• _Assignment A_: Before the commentary on the Publius Paradox, list each different word or phrase it uses to name or describe the country whose constitution it discusses, including any adjective form.
• _Assignment B_: Carry on the commentary on the Publius Paradox from the end of its final paragraph, leaving the data aside.

• _Passage to read_:
==*==

The ‘Publius Paradox’ and the United Kingdom: Comments on Adrian Vermeule’s 2018 Chorley Lecture, ‘The Publius Paradox’ (2019) 82(1) MLR 1-16

Adrian Vermeule’s lecture on the ‘Publius Paradox’ raises awkward questions for constitutional lawyers, as much in the United Kingdom as elsewhere.

Paul F Scott

In his Chorley Lecture on what he calls ‘the Publius Paradox’, Adrian Vermeule notes that he will not be so ‘incautious’ as to seek to illustrate his point with examples from history of the British constitutional order. This — of course — effectively operates as an invitation to a UK constitutional lawyer to assess his thesis, however tentatively it is expressed, against not only that history but also the modern British position.

In this brief response to his lecture, I begin to do just that. I first consider the Paradox described by Vermeule. I then offer some critical reflections upon the general thrust of his lecture and the specific manner in which he advances his argument. Though there is reason to welcome this sort of focus on the necessity of the executive being able to act — not least as a corrective to the incessant desire to stop it from doing so — there are nevertheless aspects of the specific argument made here against which we might wish to push back.

==*==

• _Raw data_:
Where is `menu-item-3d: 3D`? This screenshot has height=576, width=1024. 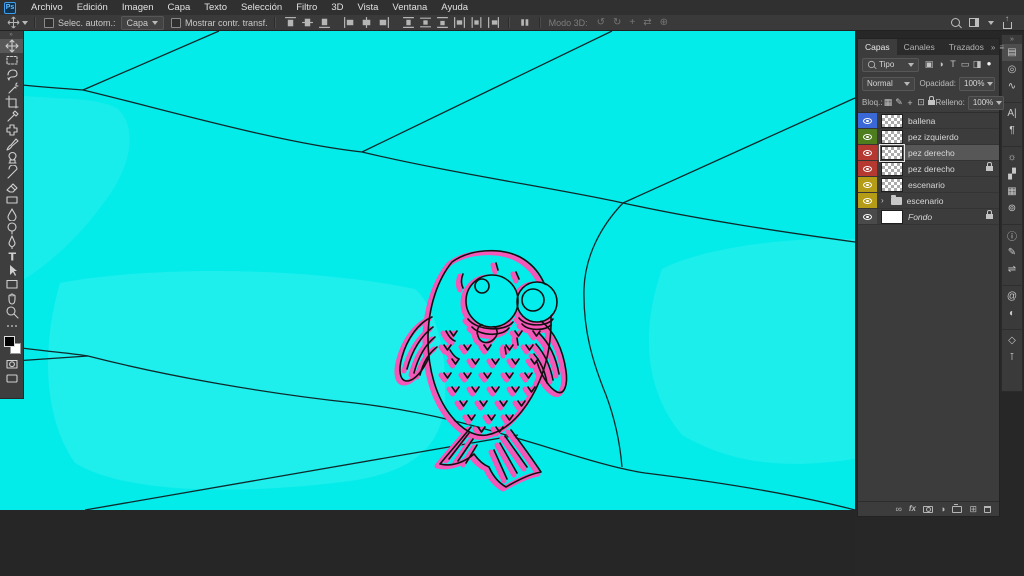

==*==

• _Exercise output A_: United Kingdom, UK, British

• _Exercise output B_:
I.  The Publius Paradox

‘Rome was obliged to create dictators.’ This claim by Alexander Hamilton represents the core of Vermeule’s lecture. In exploring it, Vermeule is suggesting a basic but potentially crucial paradox of the modern constitutionalist project: that if the state is denied the power to do what is necessary in order to survive, it will be forced to push past the boundaries that the law imposes — either by changing the law to meet the demands of new and unforeseen situations or, in extremis, by throwing off the restrains of law altogether. And so, the logic of the argument goes, attempts to restrain the state generally and the executive in particular risk being not merely futile — the limitations will not in practice limit — but counter-productive: the project of limiting results, over time, in an executive that is more powerful than one that was originally permitted greater freedom of (legal) action. The result is that the future of the constitutionalist project itself may be brought into question by such attempts.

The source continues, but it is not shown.